Was auch zum Coolsein dazugehört: stark sein, Schwächere drangsalieren, vor Gewalt nicht zurückschrecken. „Als Kind denkt man, alles, was um mich herum ist, ist normal“, sagt Bolz. Man denke, „es ist normal, dass das hier neue Bundesländer heißt“, dass Arbeitslosigkeit ständig ein Thema ist und dass die großen Brüder und Cousins Bomberjacke tragen und kurze Haare haben. Dass Bolz in einen historischen Umbruch hineingeboren wurde, realisiert er erst später.

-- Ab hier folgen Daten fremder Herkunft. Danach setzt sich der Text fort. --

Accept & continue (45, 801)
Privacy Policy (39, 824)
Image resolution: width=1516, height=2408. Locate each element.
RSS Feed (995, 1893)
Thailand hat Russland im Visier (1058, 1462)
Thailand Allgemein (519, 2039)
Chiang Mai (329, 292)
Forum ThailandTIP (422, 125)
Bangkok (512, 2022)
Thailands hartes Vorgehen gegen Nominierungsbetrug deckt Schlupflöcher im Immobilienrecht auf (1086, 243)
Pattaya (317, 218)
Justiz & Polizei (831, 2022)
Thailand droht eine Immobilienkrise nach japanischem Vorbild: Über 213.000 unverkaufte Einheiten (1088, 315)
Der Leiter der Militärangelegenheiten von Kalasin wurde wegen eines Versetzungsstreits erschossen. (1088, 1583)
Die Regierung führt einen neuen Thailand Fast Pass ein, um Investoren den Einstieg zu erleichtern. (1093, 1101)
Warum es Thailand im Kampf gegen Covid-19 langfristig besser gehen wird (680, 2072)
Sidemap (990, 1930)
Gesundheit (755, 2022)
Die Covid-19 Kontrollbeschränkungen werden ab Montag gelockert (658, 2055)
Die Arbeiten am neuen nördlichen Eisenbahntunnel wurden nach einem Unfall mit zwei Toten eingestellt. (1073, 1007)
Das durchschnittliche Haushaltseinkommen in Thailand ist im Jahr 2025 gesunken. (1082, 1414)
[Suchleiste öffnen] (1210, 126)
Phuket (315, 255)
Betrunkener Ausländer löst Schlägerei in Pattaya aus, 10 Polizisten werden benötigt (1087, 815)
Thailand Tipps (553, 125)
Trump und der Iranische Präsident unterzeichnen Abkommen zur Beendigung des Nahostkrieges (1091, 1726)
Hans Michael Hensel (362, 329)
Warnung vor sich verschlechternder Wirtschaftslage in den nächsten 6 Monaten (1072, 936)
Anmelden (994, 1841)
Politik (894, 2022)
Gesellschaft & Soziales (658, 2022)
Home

„Das hat erst so ab 2015 angefangen“, erinnert sich der Autor, und habe auch mit dem Aufkommen etwa von Pegida zu tun. In seinem Umfeld -- 2008 zog er nach Berlin – oder auf Social Media habe er festgestellt, wie schnell der Osten abgeurteilt wurde von „Leuten, die das Glück hatten, schon immer in ihrem Leben auf der richtigen Seite zu stehen“. Die Ambivalenz, um die Probleme zu wissen, aber auch nicht abgeurteilt werden zu wollen, sei im Osten verbreitet. Dass Bolz nicht das Glück hatte, immer auf der richtigen Seite zu stehen, wird in dem Buch mehr als deutlich. Er schlägt, terrorisiert, gibt sich Drogen und Alkohol hin.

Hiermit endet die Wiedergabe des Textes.